All four pieces shipped in v0.15.0.

  • Docs site. apps/docs is an mdBook (book.toml + src/) with a just docs recipe. The connective chapters (introduction, concepts, quickstart, self-hosting, the feature overviews, SDK usage, the ADR index) are authored in src/; the deep reference chapters reuse the canonical top-level docs/ via mdBook {{#include}} (the four security docs, the architecture/index design, and the migration / replication / REST-gRPC / MCP references), so there is a single source of truth. The build stays out of just verify (ADR-0015); the built book/ is git-ignored.
  • Quickstart polish. The clean-clone build → run → first-query path was verified end to end against a fresh build (CLI surface, default ports 6333/6334, the demo key, and the Python/TypeScript SDK signatures all match; a live boot with encryption-at-rest on created a collection, upserted, and searched through the Python SDK). No drift was found; the README now points into the docs site.
  • Native TypeScript DcpeCipher. sdks/typescript/src/dcpe.ts, exported at the quiver-client/dcpe subpath, ports the cipher using audited @stablelib packages (chacha, hkdf, hmac, sha256) as optional peer dependencies. The 64-bit keystream words are read with BigInt so the u64 arithmetic matches Rust/Python exactly.
  • DCPE v2 hardening. The Rust reference (quiver_crypto::dcpe), the Python port (quiver.dcpe), and the new TS cipher all gained: a key-derived Fisher–Yates component shuffle (HKDF sub-key quiver/dcpe/v2/shuffle, a ChaCha20 CSPRNG with a fixed zero IV) applied identically to every vector and query; an optional ordering-preserving global affine Normalization (a per-dimension shift plus a single positive scalar scale); and the integrity-tag domain bumped to quiver/dcpe/v2/tag. Per-axis variance whitening is not implemented — it is anisotropic and would break the L2 distance-comparison ordering — and that limit is documented in each cipher's module docs and in docs/security/dcpe.md. The cipher is client-side, so there was no server/wire change and no on-disk format change.

Verification

  • DCPE v2 cross-language KAT. The Rust, Python, and TS ciphers are validated against a single known-answer vector produced by the Rust reference: the HMAC-SHA256 tag verifies bit-exact (HKDF + HMAC are deterministic across languages) and the plaintext is recovered within float tolerance after un-shuffling — proving all three agree, including the derived permutation ([2,6,1,5,7,0,4,3] for the KAT key at d=8).

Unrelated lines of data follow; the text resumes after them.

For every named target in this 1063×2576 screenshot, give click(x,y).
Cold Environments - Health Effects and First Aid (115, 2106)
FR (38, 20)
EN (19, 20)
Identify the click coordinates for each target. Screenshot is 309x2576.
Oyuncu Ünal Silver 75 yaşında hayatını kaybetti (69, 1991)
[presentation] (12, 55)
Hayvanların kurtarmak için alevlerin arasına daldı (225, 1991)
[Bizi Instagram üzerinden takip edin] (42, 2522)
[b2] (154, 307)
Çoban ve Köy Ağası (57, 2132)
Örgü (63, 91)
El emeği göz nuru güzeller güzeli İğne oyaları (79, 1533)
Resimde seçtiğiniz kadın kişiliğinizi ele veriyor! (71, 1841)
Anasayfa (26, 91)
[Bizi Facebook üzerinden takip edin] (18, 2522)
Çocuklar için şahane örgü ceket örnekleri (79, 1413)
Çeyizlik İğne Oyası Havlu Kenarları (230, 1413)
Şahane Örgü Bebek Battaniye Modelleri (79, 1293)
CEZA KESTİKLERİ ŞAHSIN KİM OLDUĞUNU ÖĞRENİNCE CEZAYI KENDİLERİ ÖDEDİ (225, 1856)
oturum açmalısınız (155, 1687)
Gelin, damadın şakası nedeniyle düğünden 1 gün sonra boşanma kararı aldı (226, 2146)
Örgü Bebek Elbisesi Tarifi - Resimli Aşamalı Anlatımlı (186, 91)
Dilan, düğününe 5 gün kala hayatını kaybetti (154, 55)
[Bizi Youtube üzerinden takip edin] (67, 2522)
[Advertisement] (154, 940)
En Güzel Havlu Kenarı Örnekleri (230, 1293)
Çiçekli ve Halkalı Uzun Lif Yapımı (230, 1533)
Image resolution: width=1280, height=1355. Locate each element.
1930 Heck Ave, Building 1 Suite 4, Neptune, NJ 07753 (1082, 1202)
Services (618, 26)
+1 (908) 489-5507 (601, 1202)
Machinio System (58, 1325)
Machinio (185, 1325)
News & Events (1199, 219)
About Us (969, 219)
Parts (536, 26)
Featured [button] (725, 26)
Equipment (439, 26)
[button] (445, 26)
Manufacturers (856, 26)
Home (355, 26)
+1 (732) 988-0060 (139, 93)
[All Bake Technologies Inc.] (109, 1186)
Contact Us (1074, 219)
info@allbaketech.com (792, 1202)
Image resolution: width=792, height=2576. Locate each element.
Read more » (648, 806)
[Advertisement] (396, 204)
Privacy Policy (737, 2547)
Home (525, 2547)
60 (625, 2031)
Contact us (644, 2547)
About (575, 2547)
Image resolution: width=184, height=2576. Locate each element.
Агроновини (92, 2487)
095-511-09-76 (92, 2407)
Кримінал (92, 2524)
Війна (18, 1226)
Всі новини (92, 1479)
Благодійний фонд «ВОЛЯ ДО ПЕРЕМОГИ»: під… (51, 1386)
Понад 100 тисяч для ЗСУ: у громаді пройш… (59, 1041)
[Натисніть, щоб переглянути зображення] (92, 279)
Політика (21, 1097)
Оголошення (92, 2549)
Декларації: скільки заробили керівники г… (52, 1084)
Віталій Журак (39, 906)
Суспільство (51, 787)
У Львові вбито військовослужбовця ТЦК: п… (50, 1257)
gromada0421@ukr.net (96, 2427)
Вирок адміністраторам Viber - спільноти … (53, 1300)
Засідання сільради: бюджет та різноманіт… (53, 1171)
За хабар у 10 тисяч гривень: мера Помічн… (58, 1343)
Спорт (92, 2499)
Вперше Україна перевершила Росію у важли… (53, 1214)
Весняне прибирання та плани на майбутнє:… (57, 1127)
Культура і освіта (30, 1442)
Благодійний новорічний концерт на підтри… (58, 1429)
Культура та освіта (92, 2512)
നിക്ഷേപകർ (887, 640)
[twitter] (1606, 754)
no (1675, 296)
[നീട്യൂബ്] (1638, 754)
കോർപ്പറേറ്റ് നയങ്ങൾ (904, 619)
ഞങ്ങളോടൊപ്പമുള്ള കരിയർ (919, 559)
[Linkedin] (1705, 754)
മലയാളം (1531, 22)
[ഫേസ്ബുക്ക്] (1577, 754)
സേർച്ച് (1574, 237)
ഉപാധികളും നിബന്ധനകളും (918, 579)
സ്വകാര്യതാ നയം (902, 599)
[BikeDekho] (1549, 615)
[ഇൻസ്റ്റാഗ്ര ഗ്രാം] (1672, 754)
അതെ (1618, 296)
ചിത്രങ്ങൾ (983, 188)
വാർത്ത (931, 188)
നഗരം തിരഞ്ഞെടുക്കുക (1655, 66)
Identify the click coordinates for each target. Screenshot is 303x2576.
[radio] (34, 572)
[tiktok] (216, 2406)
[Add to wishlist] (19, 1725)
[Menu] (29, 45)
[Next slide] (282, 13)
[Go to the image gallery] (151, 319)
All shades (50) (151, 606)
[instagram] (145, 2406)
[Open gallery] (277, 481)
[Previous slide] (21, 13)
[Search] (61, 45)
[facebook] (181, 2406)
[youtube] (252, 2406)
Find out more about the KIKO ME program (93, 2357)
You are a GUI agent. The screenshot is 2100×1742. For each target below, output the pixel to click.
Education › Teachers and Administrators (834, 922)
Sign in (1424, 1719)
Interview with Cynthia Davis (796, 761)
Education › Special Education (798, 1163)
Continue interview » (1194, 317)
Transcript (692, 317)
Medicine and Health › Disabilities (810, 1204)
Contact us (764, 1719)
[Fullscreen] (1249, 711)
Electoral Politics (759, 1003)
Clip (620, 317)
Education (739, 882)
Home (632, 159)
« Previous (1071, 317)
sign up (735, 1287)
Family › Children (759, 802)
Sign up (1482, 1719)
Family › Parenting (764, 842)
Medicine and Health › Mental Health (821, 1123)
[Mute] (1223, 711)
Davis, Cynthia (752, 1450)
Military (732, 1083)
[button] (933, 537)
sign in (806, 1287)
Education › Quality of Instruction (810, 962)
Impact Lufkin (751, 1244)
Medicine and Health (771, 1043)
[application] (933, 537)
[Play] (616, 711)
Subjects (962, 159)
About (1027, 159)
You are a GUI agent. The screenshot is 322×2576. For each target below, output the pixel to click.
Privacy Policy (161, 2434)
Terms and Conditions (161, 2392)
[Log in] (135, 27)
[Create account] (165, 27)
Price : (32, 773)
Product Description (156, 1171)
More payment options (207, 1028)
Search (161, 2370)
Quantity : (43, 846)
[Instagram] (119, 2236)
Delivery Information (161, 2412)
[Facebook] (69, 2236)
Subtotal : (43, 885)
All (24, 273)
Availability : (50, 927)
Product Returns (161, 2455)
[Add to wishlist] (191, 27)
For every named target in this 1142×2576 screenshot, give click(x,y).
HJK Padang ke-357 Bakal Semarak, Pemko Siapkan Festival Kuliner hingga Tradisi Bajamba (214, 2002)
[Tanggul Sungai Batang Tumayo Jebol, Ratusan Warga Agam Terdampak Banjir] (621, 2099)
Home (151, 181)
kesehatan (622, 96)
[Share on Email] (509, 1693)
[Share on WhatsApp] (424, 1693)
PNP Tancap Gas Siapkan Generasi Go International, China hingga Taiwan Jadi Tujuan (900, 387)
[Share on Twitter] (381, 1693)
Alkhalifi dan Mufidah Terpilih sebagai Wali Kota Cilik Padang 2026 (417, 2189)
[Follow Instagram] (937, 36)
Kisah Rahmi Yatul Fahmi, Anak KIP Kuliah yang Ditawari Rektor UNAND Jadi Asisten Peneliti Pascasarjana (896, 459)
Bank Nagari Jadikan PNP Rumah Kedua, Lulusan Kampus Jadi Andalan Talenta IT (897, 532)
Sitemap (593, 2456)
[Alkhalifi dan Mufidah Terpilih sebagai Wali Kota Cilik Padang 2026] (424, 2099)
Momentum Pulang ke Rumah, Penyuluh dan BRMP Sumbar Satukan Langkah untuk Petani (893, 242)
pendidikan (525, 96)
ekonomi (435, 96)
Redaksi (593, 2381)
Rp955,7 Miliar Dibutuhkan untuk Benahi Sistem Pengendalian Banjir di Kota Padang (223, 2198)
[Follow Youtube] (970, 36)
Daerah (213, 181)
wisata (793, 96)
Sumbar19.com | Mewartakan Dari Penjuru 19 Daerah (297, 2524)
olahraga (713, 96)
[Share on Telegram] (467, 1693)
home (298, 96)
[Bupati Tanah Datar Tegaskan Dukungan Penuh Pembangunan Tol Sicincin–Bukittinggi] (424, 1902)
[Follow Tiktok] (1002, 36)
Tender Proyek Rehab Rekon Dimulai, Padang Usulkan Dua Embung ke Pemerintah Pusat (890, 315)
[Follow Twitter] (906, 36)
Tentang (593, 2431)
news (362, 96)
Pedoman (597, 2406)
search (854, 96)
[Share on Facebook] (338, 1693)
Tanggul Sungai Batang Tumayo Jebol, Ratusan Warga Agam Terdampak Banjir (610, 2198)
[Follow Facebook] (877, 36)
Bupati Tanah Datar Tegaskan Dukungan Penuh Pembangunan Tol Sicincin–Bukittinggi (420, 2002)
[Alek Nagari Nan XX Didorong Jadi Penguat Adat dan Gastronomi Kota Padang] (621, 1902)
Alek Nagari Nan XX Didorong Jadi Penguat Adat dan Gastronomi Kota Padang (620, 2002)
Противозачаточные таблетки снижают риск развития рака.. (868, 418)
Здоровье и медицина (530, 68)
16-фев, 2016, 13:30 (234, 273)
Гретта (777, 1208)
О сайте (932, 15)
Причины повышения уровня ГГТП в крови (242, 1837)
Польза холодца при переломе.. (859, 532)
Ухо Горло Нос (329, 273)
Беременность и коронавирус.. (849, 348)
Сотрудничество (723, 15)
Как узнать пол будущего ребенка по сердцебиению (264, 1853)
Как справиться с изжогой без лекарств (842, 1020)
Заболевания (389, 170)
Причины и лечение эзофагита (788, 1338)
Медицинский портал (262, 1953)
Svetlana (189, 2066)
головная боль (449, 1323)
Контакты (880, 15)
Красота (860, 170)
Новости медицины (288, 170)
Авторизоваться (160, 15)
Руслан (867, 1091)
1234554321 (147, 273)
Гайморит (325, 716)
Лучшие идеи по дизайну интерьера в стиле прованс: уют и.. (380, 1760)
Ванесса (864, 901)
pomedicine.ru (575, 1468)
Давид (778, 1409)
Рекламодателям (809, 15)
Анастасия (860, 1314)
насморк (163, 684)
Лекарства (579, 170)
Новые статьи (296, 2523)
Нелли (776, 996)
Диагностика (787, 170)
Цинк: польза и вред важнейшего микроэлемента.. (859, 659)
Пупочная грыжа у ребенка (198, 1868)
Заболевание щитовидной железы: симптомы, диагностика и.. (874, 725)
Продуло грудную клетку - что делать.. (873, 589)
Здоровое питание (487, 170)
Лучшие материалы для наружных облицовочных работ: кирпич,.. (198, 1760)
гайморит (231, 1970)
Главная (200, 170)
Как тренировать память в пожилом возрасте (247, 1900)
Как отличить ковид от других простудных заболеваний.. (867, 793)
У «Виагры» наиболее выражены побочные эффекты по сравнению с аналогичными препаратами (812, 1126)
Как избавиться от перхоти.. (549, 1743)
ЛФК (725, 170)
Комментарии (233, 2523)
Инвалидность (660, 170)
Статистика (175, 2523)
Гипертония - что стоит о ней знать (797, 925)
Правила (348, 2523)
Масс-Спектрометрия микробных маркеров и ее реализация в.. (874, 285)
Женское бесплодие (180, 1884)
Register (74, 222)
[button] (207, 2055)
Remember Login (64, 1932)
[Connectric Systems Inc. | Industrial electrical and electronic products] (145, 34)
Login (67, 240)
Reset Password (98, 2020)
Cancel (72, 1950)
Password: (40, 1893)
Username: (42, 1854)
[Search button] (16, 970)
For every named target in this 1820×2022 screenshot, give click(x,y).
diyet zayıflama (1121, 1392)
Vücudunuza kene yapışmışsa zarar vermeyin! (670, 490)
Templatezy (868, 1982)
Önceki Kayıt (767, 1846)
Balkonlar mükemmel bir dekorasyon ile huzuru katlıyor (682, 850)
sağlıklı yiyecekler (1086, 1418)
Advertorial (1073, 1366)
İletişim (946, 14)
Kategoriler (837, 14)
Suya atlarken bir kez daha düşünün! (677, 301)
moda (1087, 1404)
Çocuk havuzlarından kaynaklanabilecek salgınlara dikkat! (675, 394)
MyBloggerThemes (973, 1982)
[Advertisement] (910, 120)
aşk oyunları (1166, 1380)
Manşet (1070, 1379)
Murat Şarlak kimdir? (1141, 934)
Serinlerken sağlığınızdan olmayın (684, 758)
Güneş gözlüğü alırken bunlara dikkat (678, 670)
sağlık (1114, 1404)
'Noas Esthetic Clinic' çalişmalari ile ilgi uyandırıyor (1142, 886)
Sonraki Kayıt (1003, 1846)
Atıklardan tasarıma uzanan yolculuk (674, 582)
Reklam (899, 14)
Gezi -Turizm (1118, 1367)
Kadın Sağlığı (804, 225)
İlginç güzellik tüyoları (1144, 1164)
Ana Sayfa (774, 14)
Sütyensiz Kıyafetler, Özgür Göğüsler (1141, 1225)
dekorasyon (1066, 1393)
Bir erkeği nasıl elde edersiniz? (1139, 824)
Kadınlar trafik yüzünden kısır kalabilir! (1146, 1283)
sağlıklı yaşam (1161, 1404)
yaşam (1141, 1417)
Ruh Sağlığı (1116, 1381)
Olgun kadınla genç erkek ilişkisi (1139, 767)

Each language also tests the shuffle (a valid, deterministic, key-dependent permutation; an effect at β=0), normalisation (round-trip, nearest-neighbour preservation, and rejection of bad parameters / dimension mismatch), and the prior DCPE properties (which still hold, since the shuffle and normalisation are transparent when the same cipher encrypts and queries). just verify, just test-py (50), and just test-ts (43) are green.
  • Docs site. mdbook build apps/docs is clean; the embedded canonical content (the DCPE spec, the index design, migration, the threat model) renders and search is built.

References

  • E. Fuchsbauer, R. Ghosal, N. Hauke, A. O'Neill. Approximate Distance-Comparison-Preserving Symmetric Encryption. IACR ePrint 2021/1666; SCN 2022. (The Scale-And-Perturb scheme; the shuffle and normalisation hardening.)
  • IronCore Labs, Cloaked AI — the SAP scheme applied to embedding vectors.
  • ADR-0031 (DCPE v1, immutable), ADR-0032 (semantically secure client-side vectors), ADR-0012 (client-side payload encryption — the optional-peer-dependency SDK pattern), ADR-0015 (CI policy — just verify is the gate), ADR-0018 (SDK & integration strategy).